## Extracted data
━━━━
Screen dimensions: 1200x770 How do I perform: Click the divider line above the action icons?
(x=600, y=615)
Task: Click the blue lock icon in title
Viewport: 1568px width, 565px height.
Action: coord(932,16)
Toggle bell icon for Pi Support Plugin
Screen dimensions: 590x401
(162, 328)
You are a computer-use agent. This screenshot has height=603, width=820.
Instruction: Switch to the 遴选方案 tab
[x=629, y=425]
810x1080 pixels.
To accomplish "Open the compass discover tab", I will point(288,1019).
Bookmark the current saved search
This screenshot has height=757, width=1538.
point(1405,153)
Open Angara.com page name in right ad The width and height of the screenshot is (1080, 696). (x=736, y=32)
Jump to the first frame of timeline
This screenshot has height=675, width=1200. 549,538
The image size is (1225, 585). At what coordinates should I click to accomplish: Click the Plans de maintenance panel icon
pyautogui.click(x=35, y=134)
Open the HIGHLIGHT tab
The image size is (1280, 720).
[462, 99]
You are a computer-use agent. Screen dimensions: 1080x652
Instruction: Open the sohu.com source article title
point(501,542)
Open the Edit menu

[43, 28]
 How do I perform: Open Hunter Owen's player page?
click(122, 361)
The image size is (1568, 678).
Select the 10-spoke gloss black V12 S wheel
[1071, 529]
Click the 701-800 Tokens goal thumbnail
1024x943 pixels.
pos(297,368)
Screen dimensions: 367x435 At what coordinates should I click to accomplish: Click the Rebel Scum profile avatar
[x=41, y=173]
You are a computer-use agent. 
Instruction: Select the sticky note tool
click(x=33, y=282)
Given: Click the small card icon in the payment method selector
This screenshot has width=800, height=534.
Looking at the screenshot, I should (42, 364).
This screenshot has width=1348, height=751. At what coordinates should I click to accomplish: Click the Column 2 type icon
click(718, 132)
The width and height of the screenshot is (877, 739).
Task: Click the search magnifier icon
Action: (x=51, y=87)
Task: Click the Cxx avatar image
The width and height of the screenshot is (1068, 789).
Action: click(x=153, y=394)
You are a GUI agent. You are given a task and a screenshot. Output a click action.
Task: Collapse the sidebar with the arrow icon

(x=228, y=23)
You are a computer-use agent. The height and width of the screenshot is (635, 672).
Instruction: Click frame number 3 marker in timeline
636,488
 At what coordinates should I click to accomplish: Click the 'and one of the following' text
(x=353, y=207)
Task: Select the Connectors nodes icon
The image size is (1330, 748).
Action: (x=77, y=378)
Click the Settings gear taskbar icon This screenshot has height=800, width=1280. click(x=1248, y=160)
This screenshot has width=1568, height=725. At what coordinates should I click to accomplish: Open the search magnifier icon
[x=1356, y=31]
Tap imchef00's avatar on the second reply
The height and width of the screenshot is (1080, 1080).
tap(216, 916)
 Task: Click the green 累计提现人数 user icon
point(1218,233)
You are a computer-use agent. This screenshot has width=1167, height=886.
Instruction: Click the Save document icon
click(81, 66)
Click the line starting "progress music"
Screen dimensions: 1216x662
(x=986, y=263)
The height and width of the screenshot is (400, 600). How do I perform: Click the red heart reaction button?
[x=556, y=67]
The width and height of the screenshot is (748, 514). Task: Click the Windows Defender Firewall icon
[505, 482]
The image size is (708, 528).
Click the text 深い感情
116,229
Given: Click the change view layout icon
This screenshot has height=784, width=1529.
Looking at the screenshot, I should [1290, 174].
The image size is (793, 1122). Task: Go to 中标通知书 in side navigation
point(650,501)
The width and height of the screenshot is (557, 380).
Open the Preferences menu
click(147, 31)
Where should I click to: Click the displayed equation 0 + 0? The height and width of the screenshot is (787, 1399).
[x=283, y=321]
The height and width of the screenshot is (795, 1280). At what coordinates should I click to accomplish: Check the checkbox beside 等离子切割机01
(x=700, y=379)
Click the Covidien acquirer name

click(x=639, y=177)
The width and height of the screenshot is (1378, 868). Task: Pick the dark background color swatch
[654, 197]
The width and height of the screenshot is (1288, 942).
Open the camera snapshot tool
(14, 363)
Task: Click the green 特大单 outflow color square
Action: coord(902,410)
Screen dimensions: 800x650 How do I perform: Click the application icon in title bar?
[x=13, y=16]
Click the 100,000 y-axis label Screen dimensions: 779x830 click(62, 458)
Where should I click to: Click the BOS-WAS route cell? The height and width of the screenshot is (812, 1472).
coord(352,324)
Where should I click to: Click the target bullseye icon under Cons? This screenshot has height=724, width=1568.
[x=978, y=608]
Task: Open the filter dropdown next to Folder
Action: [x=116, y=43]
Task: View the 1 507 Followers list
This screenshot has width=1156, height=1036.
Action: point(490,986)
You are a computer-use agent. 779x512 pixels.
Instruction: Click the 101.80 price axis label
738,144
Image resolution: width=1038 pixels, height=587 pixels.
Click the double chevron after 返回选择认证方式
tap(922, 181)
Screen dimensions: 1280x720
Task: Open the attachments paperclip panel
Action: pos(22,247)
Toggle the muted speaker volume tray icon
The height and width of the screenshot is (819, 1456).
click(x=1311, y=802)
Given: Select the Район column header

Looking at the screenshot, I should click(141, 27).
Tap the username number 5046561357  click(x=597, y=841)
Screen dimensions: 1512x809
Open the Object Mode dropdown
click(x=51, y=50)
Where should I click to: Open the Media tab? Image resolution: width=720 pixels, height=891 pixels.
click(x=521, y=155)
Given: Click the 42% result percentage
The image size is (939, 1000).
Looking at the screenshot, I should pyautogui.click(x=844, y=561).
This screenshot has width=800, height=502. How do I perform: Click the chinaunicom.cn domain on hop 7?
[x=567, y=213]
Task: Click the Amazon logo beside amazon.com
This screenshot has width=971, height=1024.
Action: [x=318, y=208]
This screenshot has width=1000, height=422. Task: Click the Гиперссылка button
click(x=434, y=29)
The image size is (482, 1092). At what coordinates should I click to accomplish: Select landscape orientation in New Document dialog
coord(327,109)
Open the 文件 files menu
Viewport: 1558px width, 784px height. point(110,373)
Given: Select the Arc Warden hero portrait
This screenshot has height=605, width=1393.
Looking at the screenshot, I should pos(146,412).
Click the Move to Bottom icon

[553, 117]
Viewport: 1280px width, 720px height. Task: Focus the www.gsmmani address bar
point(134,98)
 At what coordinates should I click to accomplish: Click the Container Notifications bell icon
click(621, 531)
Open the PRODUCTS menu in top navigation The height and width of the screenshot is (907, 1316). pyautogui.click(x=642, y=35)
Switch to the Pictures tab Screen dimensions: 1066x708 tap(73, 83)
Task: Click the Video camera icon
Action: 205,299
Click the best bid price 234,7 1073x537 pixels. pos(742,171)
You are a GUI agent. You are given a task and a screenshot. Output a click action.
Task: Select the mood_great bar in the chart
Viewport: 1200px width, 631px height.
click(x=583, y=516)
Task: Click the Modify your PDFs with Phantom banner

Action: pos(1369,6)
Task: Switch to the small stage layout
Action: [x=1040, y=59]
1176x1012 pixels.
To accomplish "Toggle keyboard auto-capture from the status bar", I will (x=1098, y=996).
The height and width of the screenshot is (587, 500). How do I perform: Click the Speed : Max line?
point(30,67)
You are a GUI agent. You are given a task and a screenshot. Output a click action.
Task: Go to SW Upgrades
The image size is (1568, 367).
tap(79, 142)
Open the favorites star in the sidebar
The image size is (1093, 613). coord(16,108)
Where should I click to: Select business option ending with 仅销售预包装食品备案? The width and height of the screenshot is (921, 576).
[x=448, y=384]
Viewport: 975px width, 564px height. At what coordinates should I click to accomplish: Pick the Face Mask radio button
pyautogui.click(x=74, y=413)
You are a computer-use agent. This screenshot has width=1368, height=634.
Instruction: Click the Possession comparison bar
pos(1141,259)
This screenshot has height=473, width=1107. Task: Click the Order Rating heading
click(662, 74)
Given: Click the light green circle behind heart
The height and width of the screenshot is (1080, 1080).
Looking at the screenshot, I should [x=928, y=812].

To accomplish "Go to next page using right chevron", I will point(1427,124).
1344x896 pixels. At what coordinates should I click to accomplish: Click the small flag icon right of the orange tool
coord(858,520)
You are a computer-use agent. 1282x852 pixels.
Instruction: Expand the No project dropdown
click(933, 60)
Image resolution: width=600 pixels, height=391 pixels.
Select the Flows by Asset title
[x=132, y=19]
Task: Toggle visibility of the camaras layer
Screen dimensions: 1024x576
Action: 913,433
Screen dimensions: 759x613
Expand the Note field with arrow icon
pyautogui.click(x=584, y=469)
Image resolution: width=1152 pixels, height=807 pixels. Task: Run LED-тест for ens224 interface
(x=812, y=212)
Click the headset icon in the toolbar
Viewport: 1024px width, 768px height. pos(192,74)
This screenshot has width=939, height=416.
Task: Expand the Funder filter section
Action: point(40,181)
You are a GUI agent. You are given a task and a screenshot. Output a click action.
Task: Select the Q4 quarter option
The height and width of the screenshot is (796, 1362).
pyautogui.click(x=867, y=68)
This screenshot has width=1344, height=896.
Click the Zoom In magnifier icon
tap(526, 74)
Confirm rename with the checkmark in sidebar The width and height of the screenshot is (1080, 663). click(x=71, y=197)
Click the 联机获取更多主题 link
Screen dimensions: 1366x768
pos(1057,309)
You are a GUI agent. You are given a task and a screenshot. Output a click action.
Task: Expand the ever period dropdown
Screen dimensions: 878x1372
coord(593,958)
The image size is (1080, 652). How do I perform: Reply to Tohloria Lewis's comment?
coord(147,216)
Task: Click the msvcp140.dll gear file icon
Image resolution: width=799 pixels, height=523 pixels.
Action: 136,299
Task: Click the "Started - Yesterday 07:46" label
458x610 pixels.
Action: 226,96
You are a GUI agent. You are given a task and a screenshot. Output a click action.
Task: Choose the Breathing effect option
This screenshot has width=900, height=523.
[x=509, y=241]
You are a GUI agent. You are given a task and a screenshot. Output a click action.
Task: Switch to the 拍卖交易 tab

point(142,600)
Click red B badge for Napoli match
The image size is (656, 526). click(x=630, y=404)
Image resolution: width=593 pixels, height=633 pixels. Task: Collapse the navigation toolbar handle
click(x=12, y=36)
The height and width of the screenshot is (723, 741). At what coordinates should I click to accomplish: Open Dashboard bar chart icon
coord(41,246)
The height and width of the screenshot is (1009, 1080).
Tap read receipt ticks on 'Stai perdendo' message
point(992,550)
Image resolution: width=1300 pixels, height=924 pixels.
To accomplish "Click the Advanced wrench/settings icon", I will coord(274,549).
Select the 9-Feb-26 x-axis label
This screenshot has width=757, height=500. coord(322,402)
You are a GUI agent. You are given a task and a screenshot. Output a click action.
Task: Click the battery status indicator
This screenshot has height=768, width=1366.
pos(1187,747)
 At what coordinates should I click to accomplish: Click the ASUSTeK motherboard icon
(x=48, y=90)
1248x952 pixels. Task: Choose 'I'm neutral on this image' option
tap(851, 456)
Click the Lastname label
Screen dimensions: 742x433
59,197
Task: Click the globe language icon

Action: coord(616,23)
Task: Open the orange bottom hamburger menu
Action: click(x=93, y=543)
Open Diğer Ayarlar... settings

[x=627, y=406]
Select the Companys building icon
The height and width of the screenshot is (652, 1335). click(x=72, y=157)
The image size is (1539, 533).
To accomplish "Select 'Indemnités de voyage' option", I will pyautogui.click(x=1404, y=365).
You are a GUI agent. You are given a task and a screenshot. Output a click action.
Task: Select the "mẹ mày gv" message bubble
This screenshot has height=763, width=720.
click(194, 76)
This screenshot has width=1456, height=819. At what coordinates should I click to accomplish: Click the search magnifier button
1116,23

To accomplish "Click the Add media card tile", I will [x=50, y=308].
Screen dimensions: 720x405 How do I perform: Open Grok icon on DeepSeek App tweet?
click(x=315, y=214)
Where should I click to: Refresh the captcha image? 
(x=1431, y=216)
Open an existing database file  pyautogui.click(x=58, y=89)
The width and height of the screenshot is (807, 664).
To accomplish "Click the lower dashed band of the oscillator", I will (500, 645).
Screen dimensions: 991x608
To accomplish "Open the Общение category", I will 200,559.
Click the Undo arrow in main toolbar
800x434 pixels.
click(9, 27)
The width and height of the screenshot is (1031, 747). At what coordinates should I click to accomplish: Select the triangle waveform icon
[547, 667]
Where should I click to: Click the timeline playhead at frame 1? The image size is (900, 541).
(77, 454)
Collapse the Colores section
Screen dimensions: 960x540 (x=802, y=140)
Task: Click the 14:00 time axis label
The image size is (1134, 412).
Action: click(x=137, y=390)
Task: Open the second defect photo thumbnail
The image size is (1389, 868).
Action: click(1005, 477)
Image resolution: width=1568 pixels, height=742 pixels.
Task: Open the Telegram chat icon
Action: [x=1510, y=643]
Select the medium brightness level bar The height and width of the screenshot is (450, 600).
━━━━
## To do
Go through the data above and copy each line that holds the word "computer".

## Solution below
You are a computer-use agent. This screenshot has height=603, width=820.
You are a computer-use agent. Screen dimensions: 1080x652
You are a computer-use agent. 
You are a computer-use agent. The height and width of the screenshot is (635, 672).
You are a computer-use agent. This screenshot has width=1167, height=886.
You are a computer-use agent. 779x512 pixels.
You are a computer-use agent. This screenshot has width=1368, height=634.
You are a computer-use agent. 1282x852 pixels.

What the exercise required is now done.